■ SUPPLIED DATA
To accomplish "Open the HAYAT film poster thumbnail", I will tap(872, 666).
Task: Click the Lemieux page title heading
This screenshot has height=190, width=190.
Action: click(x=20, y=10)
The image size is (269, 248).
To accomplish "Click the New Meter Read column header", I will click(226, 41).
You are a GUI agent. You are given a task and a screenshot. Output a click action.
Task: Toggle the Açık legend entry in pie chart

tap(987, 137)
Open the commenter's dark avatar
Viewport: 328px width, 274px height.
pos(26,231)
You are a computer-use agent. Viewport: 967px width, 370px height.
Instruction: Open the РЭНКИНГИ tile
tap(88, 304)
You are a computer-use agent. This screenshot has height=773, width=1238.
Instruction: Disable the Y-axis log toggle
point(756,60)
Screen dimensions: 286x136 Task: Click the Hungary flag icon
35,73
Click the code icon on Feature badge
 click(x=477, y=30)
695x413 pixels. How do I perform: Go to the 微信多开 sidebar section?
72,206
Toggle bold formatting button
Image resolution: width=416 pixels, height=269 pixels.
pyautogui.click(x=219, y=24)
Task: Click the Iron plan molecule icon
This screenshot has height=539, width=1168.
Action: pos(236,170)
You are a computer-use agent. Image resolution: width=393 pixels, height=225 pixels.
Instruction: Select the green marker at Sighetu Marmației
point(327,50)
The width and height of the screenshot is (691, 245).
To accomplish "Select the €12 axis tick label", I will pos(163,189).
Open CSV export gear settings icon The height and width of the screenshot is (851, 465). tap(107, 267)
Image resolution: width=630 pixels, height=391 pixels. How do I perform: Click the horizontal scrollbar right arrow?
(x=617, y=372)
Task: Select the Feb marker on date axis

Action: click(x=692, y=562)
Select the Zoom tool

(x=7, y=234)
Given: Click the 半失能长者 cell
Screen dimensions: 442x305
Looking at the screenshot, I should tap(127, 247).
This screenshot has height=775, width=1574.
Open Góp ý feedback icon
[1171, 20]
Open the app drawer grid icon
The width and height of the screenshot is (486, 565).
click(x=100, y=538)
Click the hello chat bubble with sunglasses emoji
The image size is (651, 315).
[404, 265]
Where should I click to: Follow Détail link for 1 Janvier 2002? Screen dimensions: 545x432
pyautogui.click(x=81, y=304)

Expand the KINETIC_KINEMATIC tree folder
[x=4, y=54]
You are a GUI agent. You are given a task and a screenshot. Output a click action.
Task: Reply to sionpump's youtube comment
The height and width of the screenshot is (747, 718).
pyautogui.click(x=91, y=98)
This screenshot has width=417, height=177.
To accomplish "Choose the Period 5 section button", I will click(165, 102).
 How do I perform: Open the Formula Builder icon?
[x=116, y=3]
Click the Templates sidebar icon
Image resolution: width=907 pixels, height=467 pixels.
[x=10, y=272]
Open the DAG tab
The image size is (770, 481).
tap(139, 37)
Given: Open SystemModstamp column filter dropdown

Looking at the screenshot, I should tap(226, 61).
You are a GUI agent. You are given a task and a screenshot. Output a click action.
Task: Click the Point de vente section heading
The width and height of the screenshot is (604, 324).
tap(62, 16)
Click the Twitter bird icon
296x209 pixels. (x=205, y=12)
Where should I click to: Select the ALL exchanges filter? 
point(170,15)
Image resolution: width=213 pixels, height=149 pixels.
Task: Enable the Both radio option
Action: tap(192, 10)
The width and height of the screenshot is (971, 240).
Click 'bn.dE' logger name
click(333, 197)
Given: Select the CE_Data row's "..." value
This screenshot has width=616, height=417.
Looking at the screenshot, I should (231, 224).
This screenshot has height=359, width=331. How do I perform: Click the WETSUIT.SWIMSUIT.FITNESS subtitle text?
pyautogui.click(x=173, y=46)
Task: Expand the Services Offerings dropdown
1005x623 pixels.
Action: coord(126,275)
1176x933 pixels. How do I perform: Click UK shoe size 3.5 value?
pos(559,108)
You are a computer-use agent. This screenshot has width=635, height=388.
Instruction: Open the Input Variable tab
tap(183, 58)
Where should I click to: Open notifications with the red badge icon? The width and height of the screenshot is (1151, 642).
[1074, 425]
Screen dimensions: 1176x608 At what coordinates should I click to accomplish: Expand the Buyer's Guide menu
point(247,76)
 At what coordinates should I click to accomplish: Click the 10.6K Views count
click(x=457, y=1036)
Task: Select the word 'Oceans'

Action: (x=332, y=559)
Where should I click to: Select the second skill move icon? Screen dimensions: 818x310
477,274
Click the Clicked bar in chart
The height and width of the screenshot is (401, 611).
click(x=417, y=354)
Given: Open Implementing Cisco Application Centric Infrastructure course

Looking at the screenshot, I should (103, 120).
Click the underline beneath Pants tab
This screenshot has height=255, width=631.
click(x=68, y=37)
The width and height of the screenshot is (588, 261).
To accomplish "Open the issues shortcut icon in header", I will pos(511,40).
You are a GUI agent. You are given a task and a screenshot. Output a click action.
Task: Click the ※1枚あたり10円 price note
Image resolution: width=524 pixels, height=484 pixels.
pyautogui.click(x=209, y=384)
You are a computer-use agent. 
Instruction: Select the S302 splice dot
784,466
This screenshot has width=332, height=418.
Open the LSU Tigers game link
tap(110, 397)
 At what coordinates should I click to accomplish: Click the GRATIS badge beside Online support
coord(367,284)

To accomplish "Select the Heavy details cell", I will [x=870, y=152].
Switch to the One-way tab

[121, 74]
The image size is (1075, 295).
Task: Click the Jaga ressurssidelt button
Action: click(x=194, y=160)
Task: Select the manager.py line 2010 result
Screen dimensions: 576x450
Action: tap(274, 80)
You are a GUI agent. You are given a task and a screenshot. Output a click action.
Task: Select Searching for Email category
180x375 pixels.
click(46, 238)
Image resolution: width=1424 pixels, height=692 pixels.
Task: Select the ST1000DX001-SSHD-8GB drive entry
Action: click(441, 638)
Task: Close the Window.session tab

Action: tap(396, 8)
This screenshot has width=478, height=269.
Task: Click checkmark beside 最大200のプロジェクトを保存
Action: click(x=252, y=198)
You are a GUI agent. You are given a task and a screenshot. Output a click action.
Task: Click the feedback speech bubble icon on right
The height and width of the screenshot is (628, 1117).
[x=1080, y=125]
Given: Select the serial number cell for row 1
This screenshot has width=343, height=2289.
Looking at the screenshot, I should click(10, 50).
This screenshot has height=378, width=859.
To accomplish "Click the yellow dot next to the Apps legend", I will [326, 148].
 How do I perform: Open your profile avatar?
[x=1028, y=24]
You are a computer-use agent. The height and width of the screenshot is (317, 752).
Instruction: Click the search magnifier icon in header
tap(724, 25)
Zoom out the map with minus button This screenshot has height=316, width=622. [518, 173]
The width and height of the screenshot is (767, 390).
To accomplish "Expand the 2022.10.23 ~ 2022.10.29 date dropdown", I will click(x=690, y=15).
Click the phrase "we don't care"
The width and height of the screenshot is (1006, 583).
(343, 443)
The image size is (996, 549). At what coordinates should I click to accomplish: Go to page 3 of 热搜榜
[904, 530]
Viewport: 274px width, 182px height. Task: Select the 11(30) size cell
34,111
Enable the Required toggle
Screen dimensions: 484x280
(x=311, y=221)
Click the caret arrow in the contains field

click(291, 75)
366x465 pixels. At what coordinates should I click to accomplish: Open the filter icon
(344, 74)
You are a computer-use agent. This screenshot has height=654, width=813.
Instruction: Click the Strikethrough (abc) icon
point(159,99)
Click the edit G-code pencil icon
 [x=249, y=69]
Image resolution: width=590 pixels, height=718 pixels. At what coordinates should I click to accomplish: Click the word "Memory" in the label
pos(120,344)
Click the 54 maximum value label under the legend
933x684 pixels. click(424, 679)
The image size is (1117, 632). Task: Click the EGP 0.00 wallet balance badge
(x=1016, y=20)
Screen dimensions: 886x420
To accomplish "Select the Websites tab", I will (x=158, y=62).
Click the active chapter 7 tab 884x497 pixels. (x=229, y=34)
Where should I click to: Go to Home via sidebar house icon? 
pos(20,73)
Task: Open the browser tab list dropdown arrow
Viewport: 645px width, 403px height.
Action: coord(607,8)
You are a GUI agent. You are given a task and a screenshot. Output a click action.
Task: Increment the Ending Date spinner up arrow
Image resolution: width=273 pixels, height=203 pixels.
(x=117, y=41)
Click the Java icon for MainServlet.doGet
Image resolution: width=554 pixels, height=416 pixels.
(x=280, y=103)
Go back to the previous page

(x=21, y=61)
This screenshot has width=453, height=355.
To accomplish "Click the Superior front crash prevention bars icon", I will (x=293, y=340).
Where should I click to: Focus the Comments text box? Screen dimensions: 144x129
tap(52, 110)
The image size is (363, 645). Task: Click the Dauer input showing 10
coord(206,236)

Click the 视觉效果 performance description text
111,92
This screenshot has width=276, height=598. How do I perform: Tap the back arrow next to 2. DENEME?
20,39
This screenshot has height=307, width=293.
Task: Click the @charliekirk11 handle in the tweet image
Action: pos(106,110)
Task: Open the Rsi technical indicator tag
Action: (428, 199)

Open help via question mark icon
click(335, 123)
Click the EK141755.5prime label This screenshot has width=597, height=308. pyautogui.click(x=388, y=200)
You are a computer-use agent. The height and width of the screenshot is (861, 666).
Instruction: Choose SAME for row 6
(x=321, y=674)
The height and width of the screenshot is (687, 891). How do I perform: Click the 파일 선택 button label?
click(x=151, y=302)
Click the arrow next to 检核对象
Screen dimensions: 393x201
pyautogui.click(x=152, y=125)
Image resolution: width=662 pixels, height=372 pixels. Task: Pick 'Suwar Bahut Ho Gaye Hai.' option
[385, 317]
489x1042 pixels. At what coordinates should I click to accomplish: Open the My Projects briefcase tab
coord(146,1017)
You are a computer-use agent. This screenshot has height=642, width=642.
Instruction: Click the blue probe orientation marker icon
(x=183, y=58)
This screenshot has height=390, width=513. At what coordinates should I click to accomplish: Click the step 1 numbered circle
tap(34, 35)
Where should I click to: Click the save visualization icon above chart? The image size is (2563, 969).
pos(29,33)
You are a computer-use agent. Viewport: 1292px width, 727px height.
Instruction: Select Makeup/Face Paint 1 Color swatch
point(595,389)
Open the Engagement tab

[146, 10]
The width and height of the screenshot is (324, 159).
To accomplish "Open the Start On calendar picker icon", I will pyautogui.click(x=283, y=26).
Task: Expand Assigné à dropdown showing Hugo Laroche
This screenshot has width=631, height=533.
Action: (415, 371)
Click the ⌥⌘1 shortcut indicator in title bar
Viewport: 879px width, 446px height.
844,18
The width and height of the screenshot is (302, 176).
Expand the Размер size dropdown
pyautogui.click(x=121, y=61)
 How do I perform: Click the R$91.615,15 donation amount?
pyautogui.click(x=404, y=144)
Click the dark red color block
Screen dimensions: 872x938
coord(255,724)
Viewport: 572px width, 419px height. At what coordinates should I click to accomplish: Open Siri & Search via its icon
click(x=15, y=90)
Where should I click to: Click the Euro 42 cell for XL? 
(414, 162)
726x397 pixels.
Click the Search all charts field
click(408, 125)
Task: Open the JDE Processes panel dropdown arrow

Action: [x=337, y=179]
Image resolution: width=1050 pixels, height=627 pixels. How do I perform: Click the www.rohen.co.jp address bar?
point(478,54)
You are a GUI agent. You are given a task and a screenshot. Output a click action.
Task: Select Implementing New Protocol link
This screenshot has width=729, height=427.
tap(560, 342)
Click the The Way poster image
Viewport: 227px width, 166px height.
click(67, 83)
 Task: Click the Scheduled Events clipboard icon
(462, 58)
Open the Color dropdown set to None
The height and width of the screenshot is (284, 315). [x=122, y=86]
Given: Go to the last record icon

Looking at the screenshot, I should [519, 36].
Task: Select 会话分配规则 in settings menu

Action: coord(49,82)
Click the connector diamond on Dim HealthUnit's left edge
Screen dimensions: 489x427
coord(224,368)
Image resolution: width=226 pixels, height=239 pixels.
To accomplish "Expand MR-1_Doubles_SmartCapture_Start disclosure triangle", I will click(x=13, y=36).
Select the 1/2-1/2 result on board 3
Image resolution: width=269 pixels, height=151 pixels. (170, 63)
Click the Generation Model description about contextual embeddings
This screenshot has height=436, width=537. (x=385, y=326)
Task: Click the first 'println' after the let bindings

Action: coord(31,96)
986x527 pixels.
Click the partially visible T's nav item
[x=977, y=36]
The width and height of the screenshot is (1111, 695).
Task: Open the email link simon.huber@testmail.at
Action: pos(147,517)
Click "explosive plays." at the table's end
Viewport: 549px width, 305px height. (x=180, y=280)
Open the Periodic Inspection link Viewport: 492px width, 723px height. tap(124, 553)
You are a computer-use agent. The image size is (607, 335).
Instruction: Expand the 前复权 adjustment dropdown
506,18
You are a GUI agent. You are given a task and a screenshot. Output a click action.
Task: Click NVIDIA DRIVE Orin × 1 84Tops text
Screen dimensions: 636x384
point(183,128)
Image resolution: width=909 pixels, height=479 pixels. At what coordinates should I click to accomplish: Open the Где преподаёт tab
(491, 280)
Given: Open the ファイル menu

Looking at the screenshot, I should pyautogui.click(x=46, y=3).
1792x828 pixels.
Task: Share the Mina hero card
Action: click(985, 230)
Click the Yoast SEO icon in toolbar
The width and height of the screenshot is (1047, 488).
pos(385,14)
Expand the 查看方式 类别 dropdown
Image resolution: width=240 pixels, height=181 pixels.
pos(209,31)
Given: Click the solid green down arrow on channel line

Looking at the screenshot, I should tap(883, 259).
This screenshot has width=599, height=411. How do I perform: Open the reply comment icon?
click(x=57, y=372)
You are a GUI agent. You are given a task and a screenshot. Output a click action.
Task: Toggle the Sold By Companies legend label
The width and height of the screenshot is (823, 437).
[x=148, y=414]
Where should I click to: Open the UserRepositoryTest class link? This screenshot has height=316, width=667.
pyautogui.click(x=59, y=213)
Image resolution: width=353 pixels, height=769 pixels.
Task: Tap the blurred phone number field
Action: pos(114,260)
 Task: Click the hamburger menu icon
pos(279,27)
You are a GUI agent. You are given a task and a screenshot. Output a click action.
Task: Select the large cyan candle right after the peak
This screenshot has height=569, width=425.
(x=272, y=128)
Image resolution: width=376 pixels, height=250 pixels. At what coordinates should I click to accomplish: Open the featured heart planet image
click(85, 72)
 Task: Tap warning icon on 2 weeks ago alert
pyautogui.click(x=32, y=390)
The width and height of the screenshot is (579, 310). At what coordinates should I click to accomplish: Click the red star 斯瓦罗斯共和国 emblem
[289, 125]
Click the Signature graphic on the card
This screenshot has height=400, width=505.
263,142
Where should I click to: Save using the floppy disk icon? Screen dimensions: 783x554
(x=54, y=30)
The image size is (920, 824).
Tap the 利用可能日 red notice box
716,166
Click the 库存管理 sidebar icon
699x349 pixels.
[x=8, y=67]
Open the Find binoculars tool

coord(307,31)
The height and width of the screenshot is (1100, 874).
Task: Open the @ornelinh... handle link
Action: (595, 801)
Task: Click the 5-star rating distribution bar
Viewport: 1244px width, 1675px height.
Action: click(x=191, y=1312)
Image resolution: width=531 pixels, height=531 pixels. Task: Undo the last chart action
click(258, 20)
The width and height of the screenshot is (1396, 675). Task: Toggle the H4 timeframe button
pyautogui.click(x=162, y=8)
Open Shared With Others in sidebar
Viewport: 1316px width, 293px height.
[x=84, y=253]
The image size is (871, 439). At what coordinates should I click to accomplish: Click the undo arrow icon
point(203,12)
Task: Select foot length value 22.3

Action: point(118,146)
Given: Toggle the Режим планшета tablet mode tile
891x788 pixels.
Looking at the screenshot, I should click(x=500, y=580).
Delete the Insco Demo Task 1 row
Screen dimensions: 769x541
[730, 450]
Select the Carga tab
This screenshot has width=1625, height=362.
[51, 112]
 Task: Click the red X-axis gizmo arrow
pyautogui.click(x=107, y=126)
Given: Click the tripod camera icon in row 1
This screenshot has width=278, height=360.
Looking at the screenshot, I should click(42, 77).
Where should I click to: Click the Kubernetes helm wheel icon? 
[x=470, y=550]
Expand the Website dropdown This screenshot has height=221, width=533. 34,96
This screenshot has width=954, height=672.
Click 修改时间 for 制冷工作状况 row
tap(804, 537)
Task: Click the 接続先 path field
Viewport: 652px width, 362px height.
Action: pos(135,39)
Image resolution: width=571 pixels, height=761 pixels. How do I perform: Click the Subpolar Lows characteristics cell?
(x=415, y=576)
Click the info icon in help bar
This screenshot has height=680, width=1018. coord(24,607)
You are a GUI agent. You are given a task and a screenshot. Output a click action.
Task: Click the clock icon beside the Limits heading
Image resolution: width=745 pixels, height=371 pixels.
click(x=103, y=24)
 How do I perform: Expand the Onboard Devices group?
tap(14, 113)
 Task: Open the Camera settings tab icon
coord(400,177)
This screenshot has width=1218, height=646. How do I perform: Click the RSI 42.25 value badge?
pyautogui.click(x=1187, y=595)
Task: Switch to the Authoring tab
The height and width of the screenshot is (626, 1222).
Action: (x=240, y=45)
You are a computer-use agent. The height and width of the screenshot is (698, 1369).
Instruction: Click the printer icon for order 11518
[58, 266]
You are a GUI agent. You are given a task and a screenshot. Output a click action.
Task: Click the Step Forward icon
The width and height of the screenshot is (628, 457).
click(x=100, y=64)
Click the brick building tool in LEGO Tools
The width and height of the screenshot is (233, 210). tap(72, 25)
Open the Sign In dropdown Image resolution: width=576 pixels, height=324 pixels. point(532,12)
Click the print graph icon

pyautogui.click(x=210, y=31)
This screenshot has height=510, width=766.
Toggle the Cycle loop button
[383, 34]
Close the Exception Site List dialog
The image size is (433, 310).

■ YOUR TASK
Out of the material above, output word for word the line with "This screenshot has width=631, height=533.", the line with "Click the dark red color block", and all lines between them, with nothing else.

■ PROBLEM SOLUTION
This screenshot has width=631, height=533.
Action: (415, 371)
Click the ⌥⌘1 shortcut indicator in title bar
Viewport: 879px width, 446px height.
844,18
The width and height of the screenshot is (302, 176).
Expand the Размер size dropdown
pyautogui.click(x=121, y=61)
 How do I perform: Click the R$91.615,15 donation amount?
pyautogui.click(x=404, y=144)
Click the dark red color block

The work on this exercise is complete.